### Requirements
(1) In the blog post about handing money to a panhandler at an interstate exit, how much money does the writer give him?
(2) Carry on the blog post about handing money to a panhandler at an interstate exit, starting right after its final line.

### Quoted passage
——————————

I had a moment this weekend.  It was sad and gently ripped my chest open, exposed my heart like chapped lips in a howling bitter wind.

I had to go downtown.  I was meeting B to do a mock walk through for this new business venture we are starting.  I was forced to stop at a light at the end of the exit off the interstate....I was 3rd in line in the left lane and was turning left.

There sat a bum.  He had a sign.  "Anything helps.  God bless you."  All the words were spelled correctly, and he even drew a small cross in the upper right hand corner.  Anything to increase his odds.

He kept sneaking looks at each driver....looking for a signal that they may give him a handout.  I surreptitiously looked in my wallet...2 ones and a twenty.  I pulled out the 2 ones (hey--I am not a saint), rolled them up, and waited. 

My plan was to wait until the light turned green, pull along side of him and hand them over....thereby allowing me to keep driving and not have to make small talk.

He was wearing the requisite beer hat, with long scraggly black hair, an old bomber-style coat, faded, worn-out jeans, and some no-name white high-tops with little sole left.  He had a vacant look, like it had been awhile since his last fix or drink. 

The light changed.  I pulled along side him with my hand out the window.  Surprisingly, he looked shocked. 

In a matter of seconds I took him in....the shuffled gait, the unsteady hands, the bad, broken teeth, the shame, the kindness, the stutters, the addiction, the aura of emptiness and fatigue.  I was assaulted by memories and sadness.  I was beguiled with regrets and awed by the similarities that pervade people with struggles like his.

"Hurry up."

"God Bless You, Ma'm."

"You too man."

and I drove away crying.  That bum will never know what that truly cost me.  Two dollars and a thousand pounds of heartache.

I will continue to give.........to bums,  to shelters, to community shares.........what they choose to do with the money is their business.  Every time I give, I honor that heartache and heal and hope that one shell of a person finds that spark of a second chance.  Even if the second chance is really their third or fourth or fifth..............

5 comments:

theycallmejane said...

I hate it that I struggle with whether to give to panhandlers or not. On the one hand I want to help and on the other I don't want to enable bad habits.

Jennifer Lynn said...

——————————

### Stored rows
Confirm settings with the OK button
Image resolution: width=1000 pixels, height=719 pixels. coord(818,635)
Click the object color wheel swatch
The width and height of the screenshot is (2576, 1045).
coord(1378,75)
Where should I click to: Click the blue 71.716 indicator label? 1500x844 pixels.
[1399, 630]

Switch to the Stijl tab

——————————

### The responses
(1) Two dollars, in two rolled-up one-dollar bills.

(2)
I understand completely. I have surrendered my control over them and hope they buy a taco along with the 40 (gotta eat right?).....but you can always give to shelters to avoid the worry.

By the time they get to the begging point while living on the streets....to me "enable" is relative and must be balanced with surviving to tomorrow....with the addiction/mental illness/etc.

Our state services are woefully inadequate to cope.

The Absence of Alternatives said...

Jane said exactly how I feel. I hate it especially when I am with kids. How do you explain? What kind of example do I want to set? My youngest brought his change wallet with him last time when we went downtown just so he could give the panhandlers money. The gratitude they showered him with made me so ashamed of myself, so embarrassed by how much we have.

Nessa said...

If I give I just give. Once I make the choice I let go of the control of how it will be used.

Tuesday's Tales in Two Hundred - Going In Circles

Anonymous said...

Jen!

I ALWAYS give- (surprise, huh?) but I did not always do so. Your brother taught me that if I could possibly do so, go and buy some food and give that- I do not always have time. If I give money I always say "please use this for food" and leave it up to the Master. Once an addict has past a certain point, the concept of enabling may be moot.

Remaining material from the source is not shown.